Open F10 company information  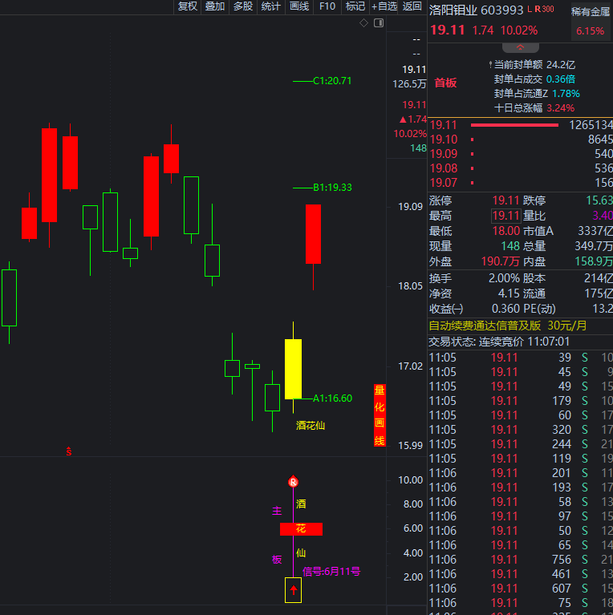tap(327, 6)
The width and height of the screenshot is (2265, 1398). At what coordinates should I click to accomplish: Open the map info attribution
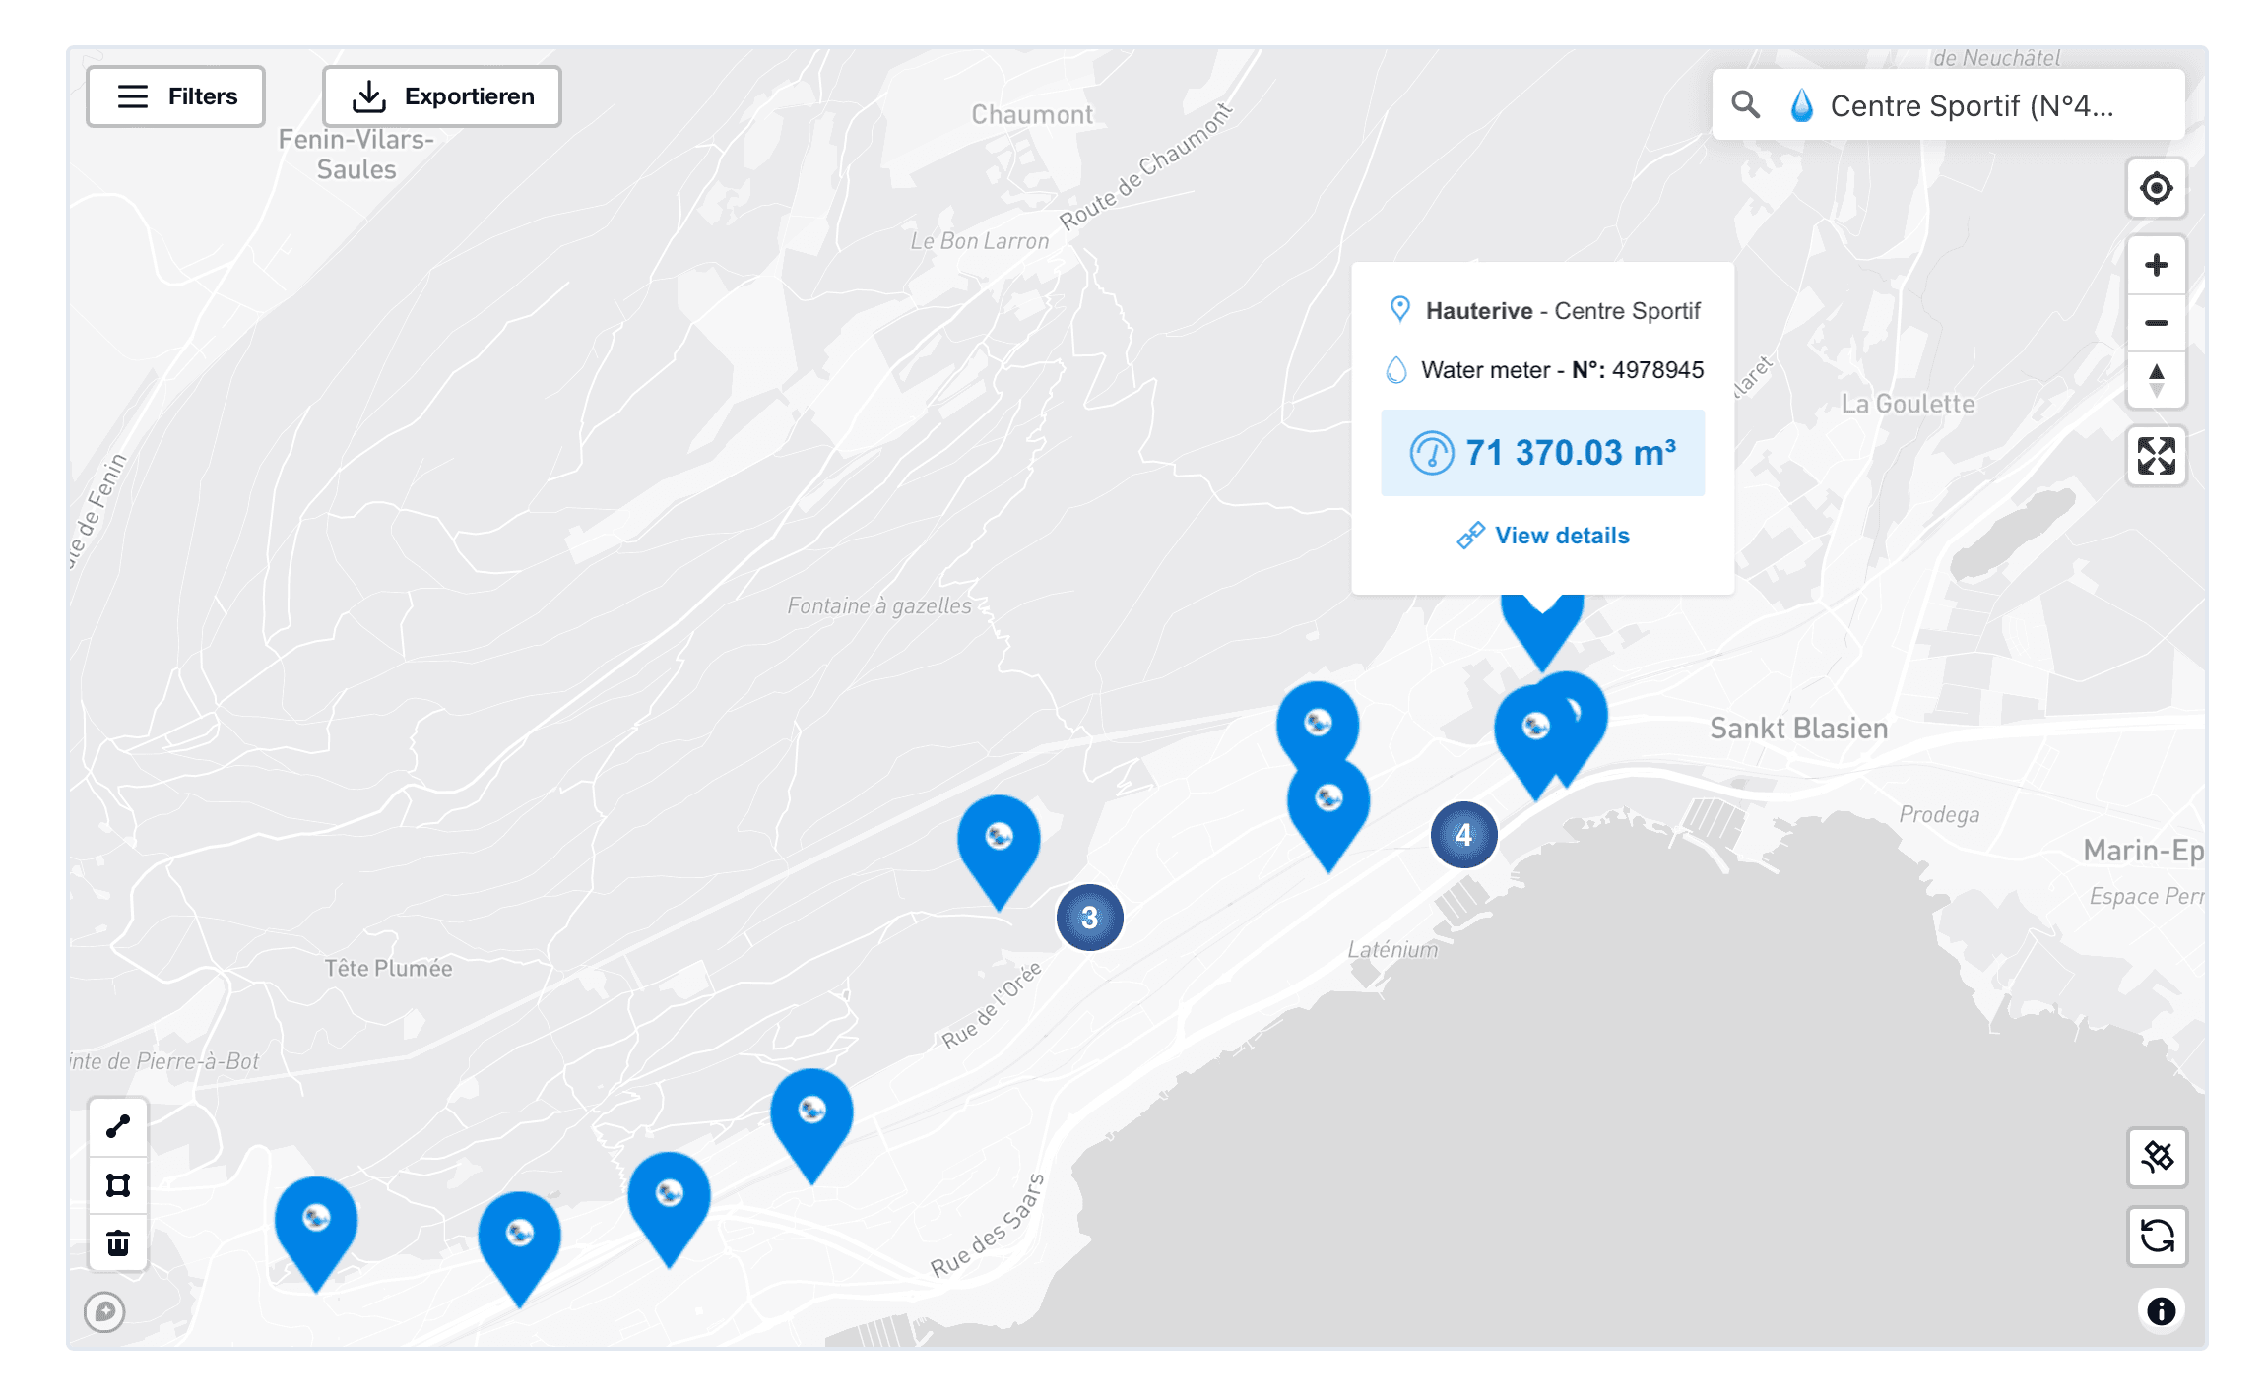pyautogui.click(x=2161, y=1311)
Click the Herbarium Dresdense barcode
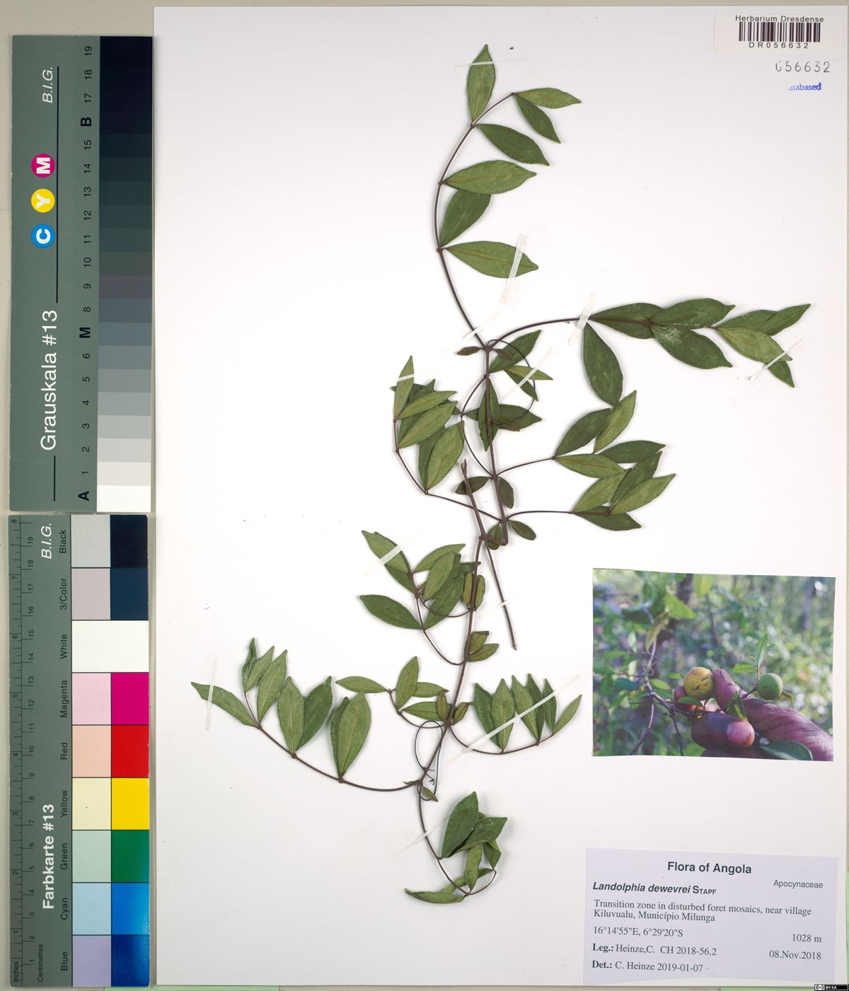 pos(779,31)
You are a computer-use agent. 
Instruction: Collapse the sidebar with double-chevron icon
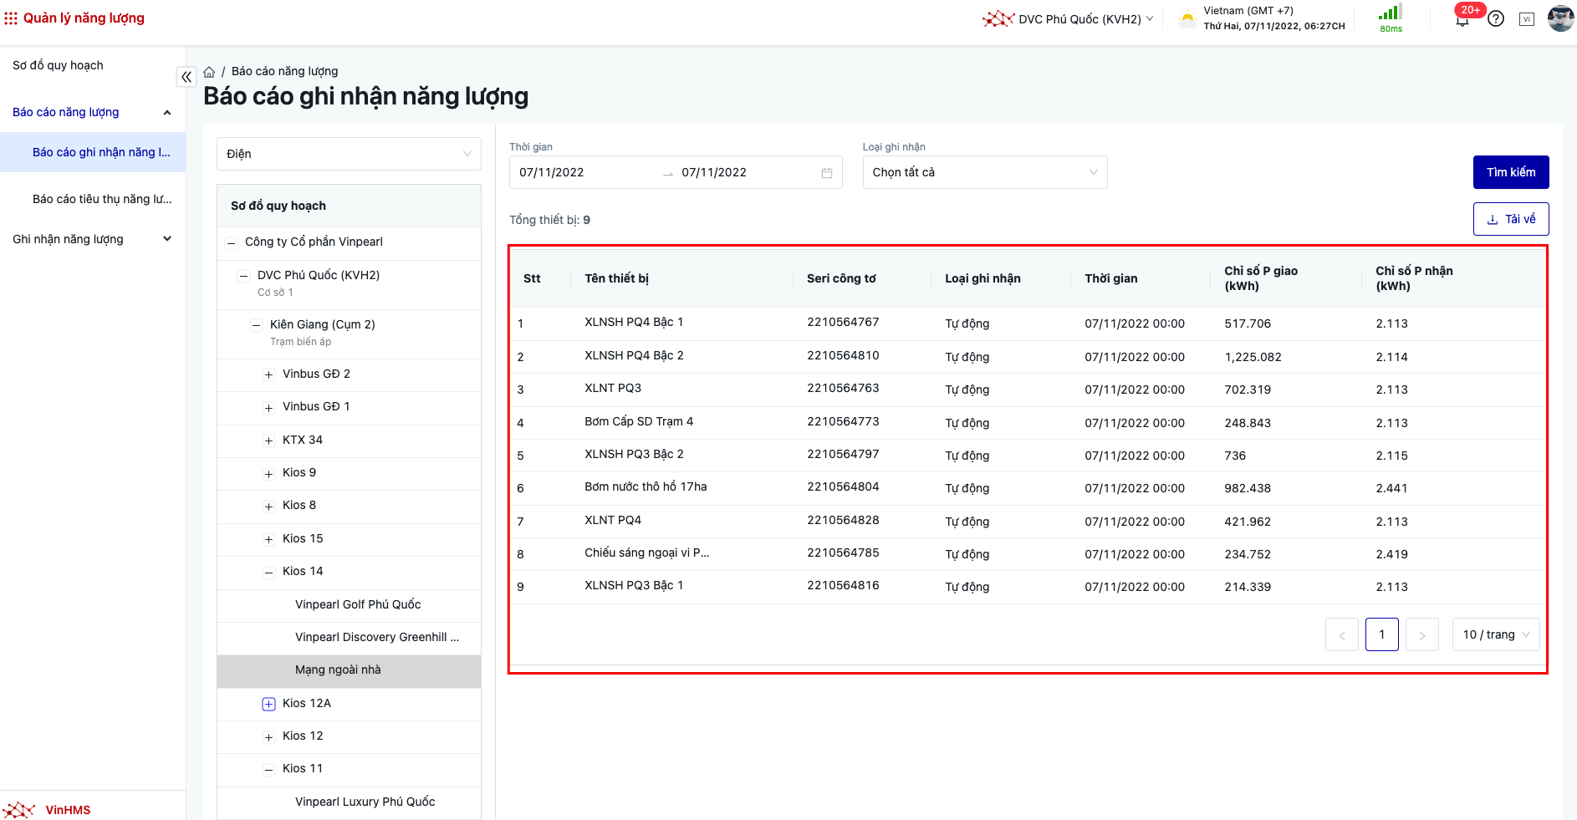tap(186, 77)
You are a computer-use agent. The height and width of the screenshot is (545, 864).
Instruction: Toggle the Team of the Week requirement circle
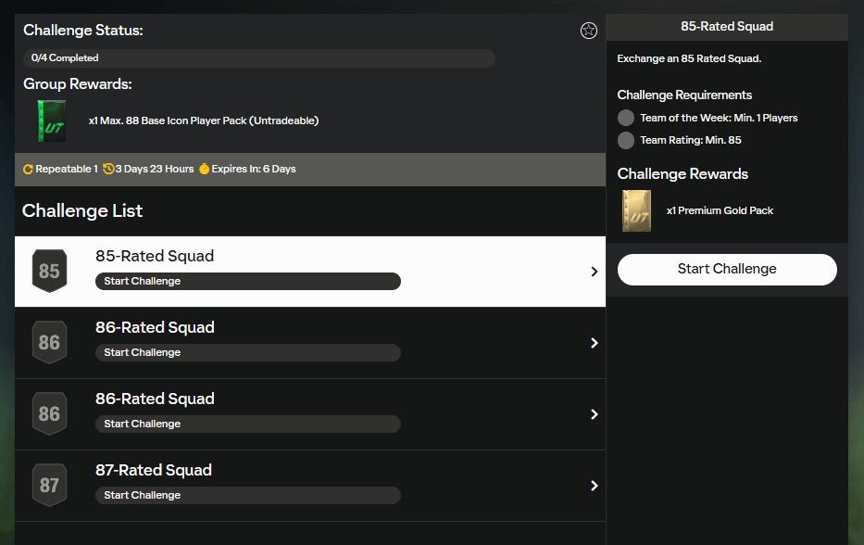(x=626, y=118)
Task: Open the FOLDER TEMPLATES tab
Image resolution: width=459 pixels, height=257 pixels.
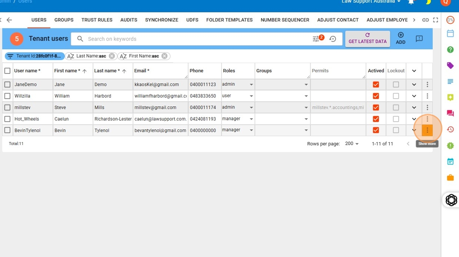Action: [229, 20]
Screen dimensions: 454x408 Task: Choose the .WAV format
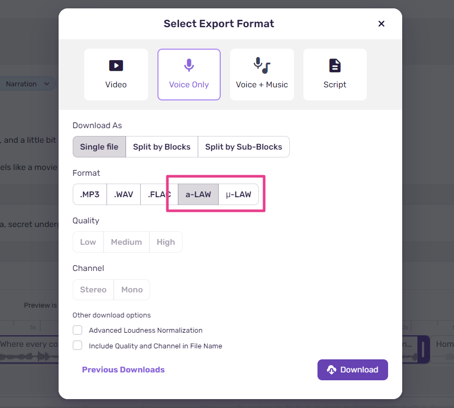coord(123,194)
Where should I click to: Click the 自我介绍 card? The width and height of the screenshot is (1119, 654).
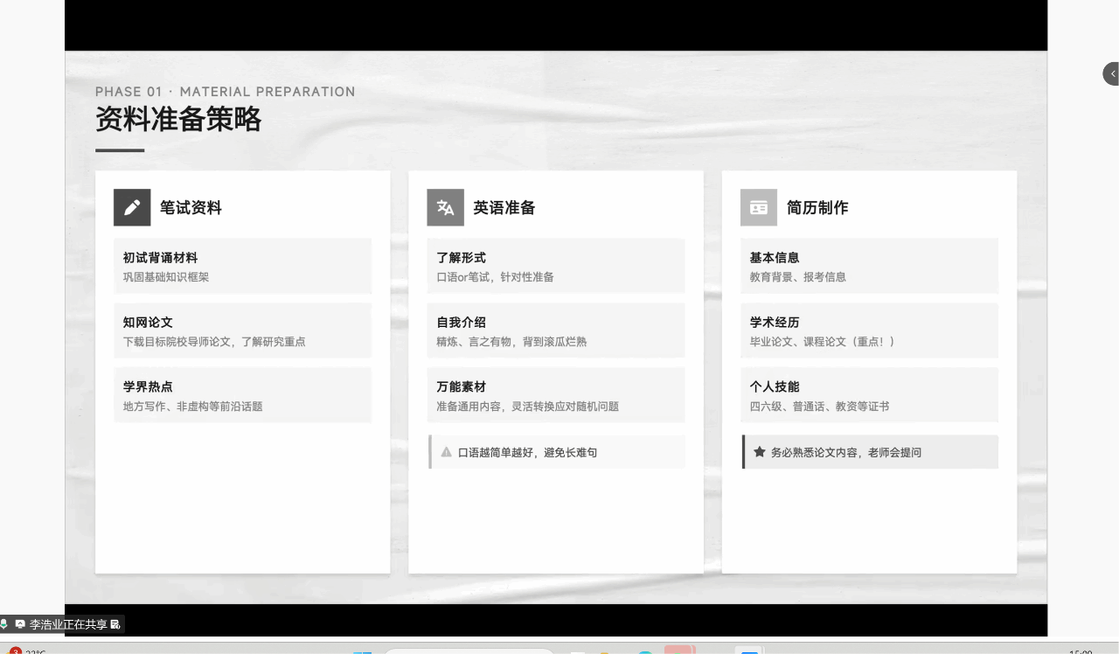coord(555,330)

● ● ●

■ Written instruction: Please rewrite the entries from the line holding "Screen dimensions: 454x408" through the end of the entries, inclusive, with "format" changed to "file type" and everything else unchanged. Leave the pictures out of your answer.

■ Answer for the task:
Screen dimensions: 454x408 Task: Choose the .WAV file type
coord(123,194)
Where should I click to: Click the 自我介绍 card? The width and height of the screenshot is (1119, 654).
coord(555,330)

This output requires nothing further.